_What to work on_
Reproduce every one of the following records word for word, keeping their order and line breaks unchanged.

_Input material_
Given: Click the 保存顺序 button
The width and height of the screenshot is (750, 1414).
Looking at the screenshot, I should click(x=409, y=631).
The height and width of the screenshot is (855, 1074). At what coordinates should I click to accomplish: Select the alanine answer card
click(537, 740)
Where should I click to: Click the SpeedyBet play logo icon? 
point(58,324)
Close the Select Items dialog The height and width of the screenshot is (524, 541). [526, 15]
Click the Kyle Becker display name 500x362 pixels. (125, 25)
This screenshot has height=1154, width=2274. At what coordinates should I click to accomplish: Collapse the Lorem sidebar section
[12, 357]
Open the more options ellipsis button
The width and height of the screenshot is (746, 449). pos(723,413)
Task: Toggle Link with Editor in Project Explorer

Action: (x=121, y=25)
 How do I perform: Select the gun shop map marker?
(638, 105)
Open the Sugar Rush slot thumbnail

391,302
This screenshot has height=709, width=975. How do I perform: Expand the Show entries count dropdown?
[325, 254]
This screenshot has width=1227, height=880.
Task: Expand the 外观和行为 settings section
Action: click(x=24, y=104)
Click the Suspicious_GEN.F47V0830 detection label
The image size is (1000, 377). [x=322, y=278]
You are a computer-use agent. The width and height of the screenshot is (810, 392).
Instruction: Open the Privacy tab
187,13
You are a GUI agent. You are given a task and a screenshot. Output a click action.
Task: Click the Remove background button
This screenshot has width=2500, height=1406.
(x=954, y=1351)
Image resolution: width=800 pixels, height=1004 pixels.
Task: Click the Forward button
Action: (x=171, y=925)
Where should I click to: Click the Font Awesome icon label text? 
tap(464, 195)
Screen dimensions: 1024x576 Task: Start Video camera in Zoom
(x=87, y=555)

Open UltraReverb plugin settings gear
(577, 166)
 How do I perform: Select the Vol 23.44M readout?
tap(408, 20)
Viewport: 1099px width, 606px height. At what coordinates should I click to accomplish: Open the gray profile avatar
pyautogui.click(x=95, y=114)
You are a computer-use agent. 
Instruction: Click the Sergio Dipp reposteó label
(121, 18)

_Answer_
Given: Click the 保存顺序 button
The width and height of the screenshot is (750, 1414).
Looking at the screenshot, I should click(x=409, y=631).
The height and width of the screenshot is (855, 1074). At what coordinates should I click to accomplish: Select the alanine answer card
click(537, 740)
Where should I click to: Click the SpeedyBet play logo icon? 
point(58,324)
Close the Select Items dialog The height and width of the screenshot is (524, 541). [526, 15]
Click the Kyle Becker display name 500x362 pixels. (125, 25)
This screenshot has height=1154, width=2274. At what coordinates should I click to accomplish: Collapse the Lorem sidebar section
[12, 357]
Open the more options ellipsis button
The width and height of the screenshot is (746, 449). pos(723,413)
Task: Toggle Link with Editor in Project Explorer

Action: (x=121, y=25)
 How do I perform: Select the gun shop map marker?
(638, 105)
Open the Sugar Rush slot thumbnail

391,302
This screenshot has height=709, width=975. How do I perform: Expand the Show entries count dropdown?
[325, 254]
This screenshot has width=1227, height=880.
Task: Expand the 外观和行为 settings section
Action: click(x=24, y=104)
Click the Suspicious_GEN.F47V0830 detection label
The image size is (1000, 377). [x=322, y=278]
You are a computer-use agent. The width and height of the screenshot is (810, 392).
Instruction: Open the Privacy tab
187,13
You are a GUI agent. You are given a task and a screenshot. Output a click action.
Task: Click the Remove background button
This screenshot has width=2500, height=1406.
(x=954, y=1351)
Image resolution: width=800 pixels, height=1004 pixels.
Task: Click the Forward button
Action: (x=171, y=925)
Where should I click to: Click the Font Awesome icon label text? 
tap(464, 195)
Screen dimensions: 1024x576 Task: Start Video camera in Zoom
(x=87, y=555)

Open UltraReverb plugin settings gear
(577, 166)
 How do I perform: Select the Vol 23.44M readout?
tap(408, 20)
Viewport: 1099px width, 606px height. At what coordinates should I click to accomplish: Open the gray profile avatar
pyautogui.click(x=95, y=114)
You are a computer-use agent. 
Instruction: Click the Sergio Dipp reposteó label
(121, 18)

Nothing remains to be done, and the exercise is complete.